Sunday, June 27, 2010

Metrics


We do not have an economic crisis. We have a crisis in leadership. The ‘bad’ economy is merely a symptom of the crisis in leadership world-wide. The economy is not fragile. It is not failing. It is telling us precisely about the state the world finds itself in.

If you use a thermometer to check your child’s temperature and find he has a fever, a reasonable response should not be to blame the thermometer; to pack it in ice or throw it down in a rage. Yet this is exactly what we’re doing. The economy is merely a metric - a tool - a device to measure the relative health of a nation(’s overall policies). A tool can never exceed its function. As policy is always contingent on mercurial political demands, the economy can be said to reflect the relative soundness of political realities as well.

In an effort to build (false) constituencies, politicians have taken the value out of work. They’ve taken winning out of the game. They’ve taken the truth out of history. They’re taking the killing out of war. They’re taking the people out of governance. In doing all that, they’ve taken hope out of the future. What they’re attempting here amounts to no less than a man-made contingency operation; attempting to change the world into what it has never been before – into what it can never be. It’s no wonder alarm bells are going off everywhere you look.

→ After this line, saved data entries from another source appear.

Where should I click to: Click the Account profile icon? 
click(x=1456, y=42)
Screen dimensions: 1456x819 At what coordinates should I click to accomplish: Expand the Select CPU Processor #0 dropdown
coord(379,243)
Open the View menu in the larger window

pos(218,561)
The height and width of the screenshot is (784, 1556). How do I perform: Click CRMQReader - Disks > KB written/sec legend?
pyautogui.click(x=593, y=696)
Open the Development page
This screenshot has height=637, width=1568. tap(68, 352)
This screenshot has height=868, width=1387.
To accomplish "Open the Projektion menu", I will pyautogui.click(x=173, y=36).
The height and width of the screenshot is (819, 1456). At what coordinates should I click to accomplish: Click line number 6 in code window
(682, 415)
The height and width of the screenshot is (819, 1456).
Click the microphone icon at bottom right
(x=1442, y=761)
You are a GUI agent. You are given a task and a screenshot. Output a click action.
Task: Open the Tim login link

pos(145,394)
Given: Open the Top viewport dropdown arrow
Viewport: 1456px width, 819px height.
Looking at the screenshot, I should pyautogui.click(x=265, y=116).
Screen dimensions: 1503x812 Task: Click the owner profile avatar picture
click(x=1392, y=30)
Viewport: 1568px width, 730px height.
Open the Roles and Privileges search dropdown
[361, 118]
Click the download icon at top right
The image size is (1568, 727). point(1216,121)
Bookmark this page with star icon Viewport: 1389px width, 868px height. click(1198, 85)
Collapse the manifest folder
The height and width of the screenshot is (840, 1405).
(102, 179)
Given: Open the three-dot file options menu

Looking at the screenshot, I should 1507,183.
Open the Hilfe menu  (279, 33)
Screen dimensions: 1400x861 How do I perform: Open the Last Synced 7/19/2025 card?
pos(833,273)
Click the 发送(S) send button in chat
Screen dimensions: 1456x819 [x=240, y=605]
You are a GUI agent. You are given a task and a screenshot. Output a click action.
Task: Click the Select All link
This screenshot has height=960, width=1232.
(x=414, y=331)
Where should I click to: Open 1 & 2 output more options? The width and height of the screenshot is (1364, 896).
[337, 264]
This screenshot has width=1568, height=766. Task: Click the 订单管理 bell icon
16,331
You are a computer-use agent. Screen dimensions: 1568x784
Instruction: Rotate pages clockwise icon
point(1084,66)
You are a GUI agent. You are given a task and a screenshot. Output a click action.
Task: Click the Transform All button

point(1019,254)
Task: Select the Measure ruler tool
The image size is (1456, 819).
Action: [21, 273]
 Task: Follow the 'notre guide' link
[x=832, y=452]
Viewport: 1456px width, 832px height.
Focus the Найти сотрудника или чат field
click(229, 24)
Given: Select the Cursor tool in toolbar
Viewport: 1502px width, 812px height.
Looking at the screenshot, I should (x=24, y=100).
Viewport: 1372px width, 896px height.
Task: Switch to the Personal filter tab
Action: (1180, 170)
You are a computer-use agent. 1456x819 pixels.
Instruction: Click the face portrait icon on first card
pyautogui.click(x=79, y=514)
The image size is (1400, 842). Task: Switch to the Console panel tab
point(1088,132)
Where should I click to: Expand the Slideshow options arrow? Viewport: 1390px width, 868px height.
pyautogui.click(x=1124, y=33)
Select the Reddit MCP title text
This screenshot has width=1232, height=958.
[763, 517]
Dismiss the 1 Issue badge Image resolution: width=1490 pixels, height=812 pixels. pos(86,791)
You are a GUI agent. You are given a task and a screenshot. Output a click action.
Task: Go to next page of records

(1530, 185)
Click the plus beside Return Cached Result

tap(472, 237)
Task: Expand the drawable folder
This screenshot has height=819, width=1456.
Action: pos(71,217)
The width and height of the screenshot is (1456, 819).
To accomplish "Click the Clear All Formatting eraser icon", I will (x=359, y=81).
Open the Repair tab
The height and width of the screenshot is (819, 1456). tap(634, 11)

If it were merely theft, it might be a blessing. The thief is caught and punished. The victim either writes off his loss and begins again, or he is in some way compensated. Either way, there is closure. What we’re witnessing at the G8 summit in Toronto is not theft. It is trying to change the way things actually work; it is trying to upend the laws of gravity. It is going against nature without the temperance of conscience, without an understanding of trespass onto the sacred ground of reality.

You don’t go about building a machine in which every module is wholly dependent on every other. You build it so that failing modules can be easily swapped out. You don’t build an oil tanker (or submarine) without breaking it up in to compartments. If one should be breached, it can be sealed off and the rest of the ship survives. “Too big to fail” spells disaster and worse. In fact, if “too big to fail” should become the norm, we will no longer be able to tell what is disaster and what is not. There will no longer be anything to compare. Every traditional standard loses its meaning. What is is. No further argument is possible. This, plain and simple, is the definition of tyranny.

The reason America’s economic metrics are bad is not because of some vague notion of the failure as relates some equally vague academic construct. (“You don’t need a weatherman to know which way the wind blows.”) It is a failure that originates and is maintained by the people themselves. In our set-up it is the result of people rebelling against a self-serving, wrong-headed, oppressive, ruling class. The people themselves produce all the metrics needed. Governments ultimately serve at the will of the people. Without their acquiescence, government is illegitimate. The metrics tell us that this has now become the case.